• Stored rows:

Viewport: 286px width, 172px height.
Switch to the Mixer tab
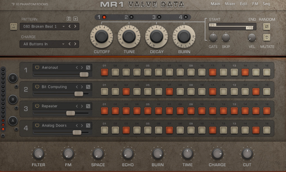230,4
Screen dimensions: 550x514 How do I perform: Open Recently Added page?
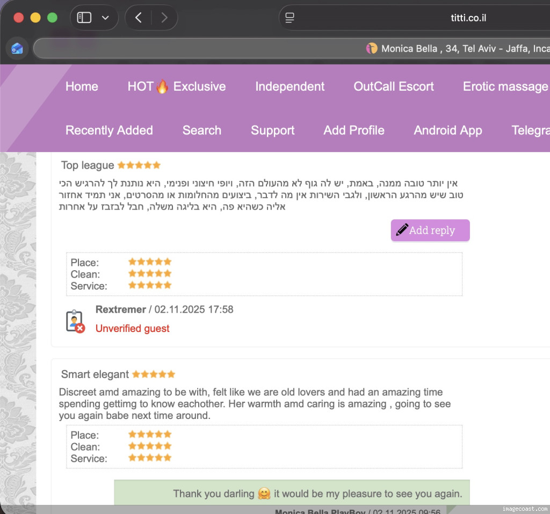(x=109, y=131)
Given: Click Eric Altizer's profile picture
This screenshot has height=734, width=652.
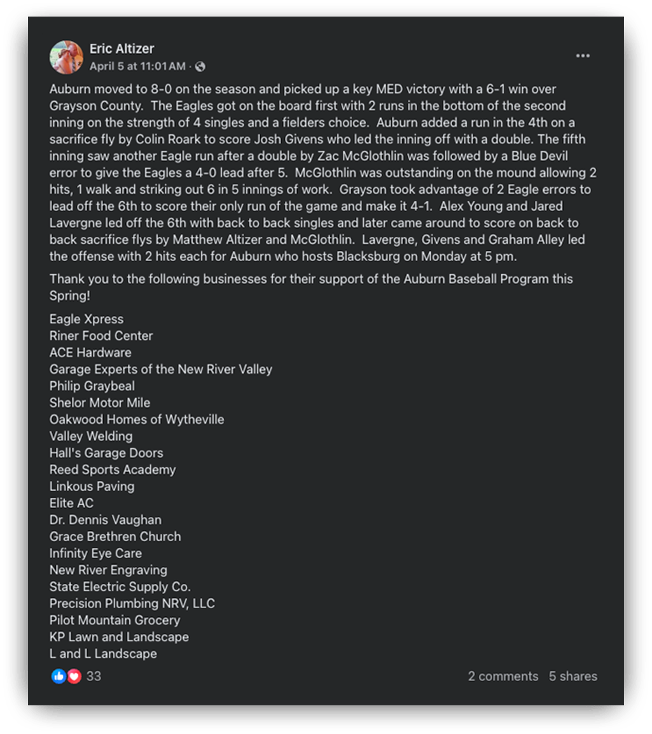Looking at the screenshot, I should tap(66, 57).
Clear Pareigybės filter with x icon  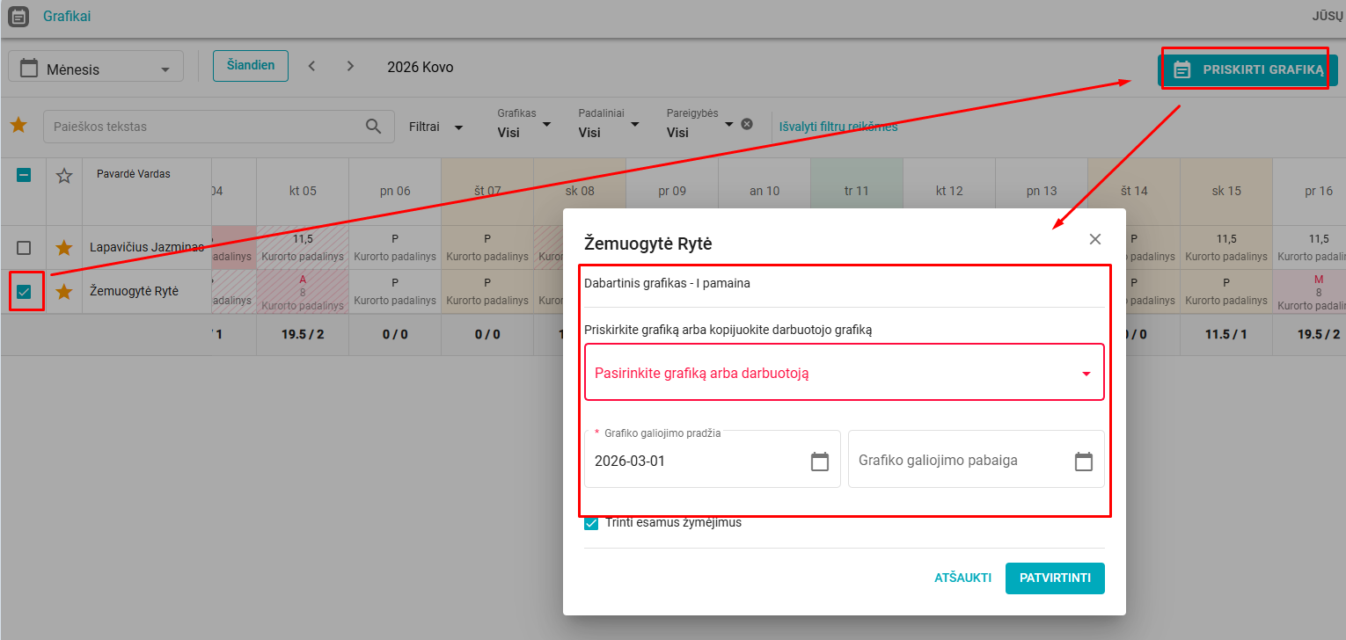point(747,124)
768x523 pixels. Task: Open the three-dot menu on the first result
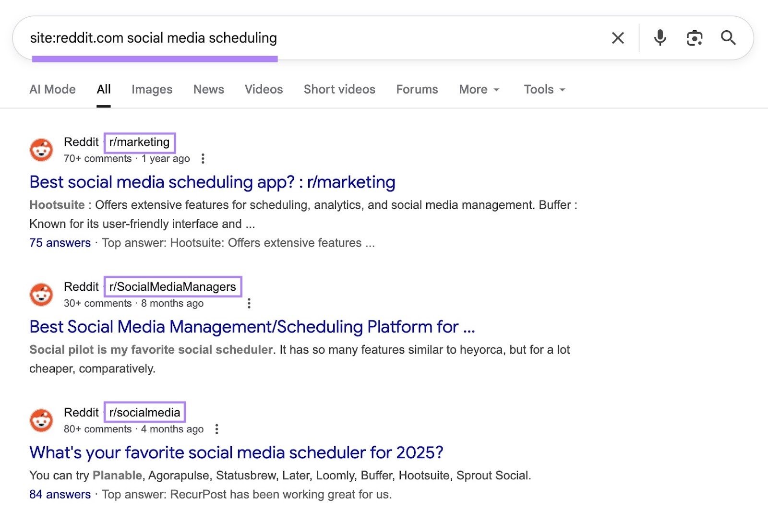(203, 159)
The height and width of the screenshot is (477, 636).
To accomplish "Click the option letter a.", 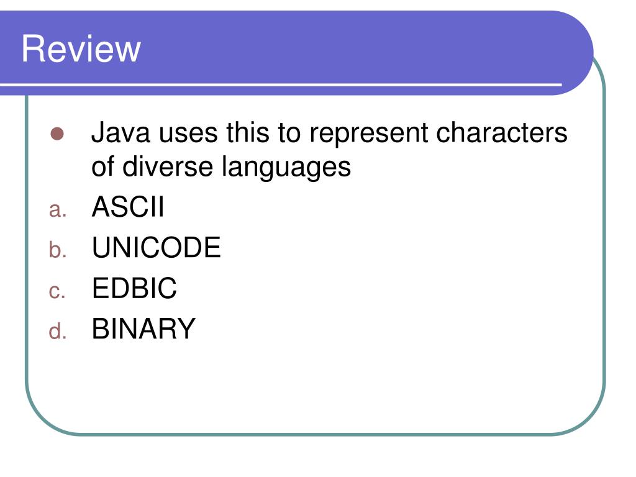I will (x=58, y=210).
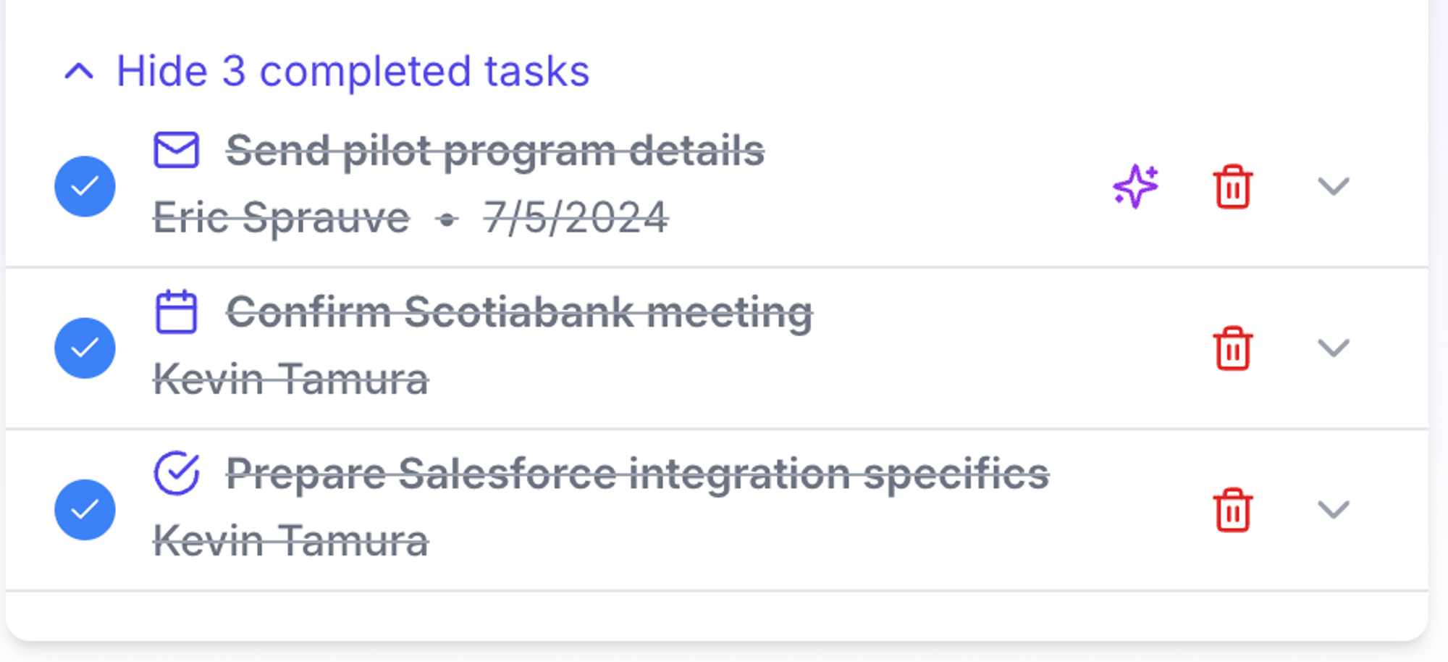Click the calendar icon beside Confirm Scotiabank meeting
This screenshot has width=1448, height=662.
click(x=176, y=311)
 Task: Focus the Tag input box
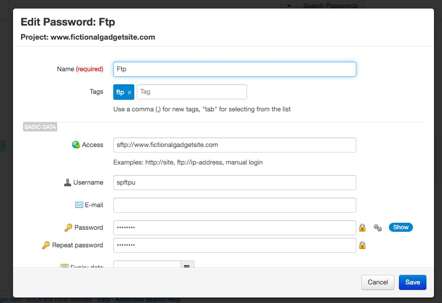pos(191,92)

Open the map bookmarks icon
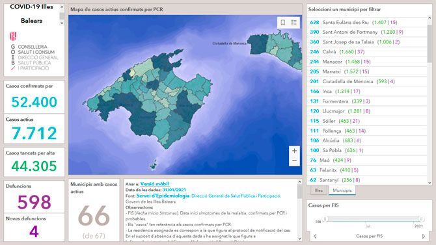point(283,23)
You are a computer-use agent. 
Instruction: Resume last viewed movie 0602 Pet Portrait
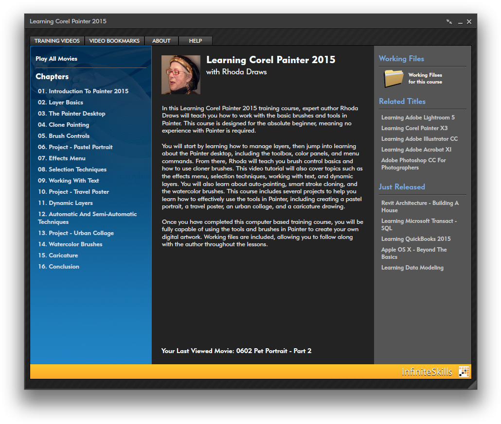pyautogui.click(x=236, y=351)
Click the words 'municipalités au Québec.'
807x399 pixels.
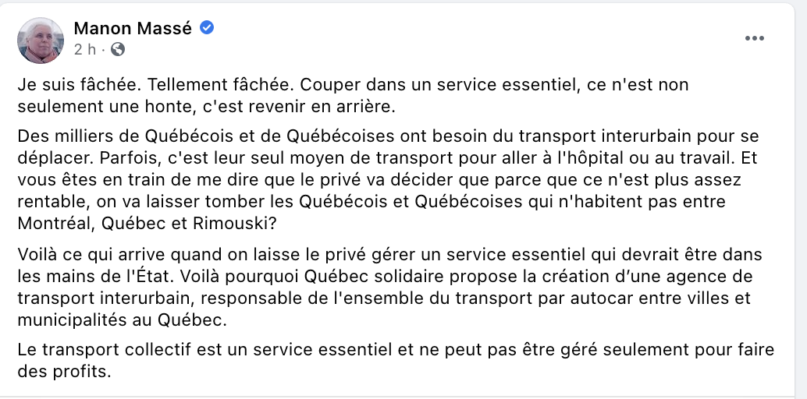coord(122,320)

• Exercise brief: Please rewrite the entries from the line with "Click the words 'municipalités au Québec.'" through the end of the entries, both ends included, keeping the requests unchanged and multiplying every coordinate in the answers by 2.25, rounded to whole numbers with halves rounded up. Give only those lines and leave out the pictures.

• Response to this exercise:
Click the words 'municipalités au Québec.'
807x399 pixels.
coord(275,720)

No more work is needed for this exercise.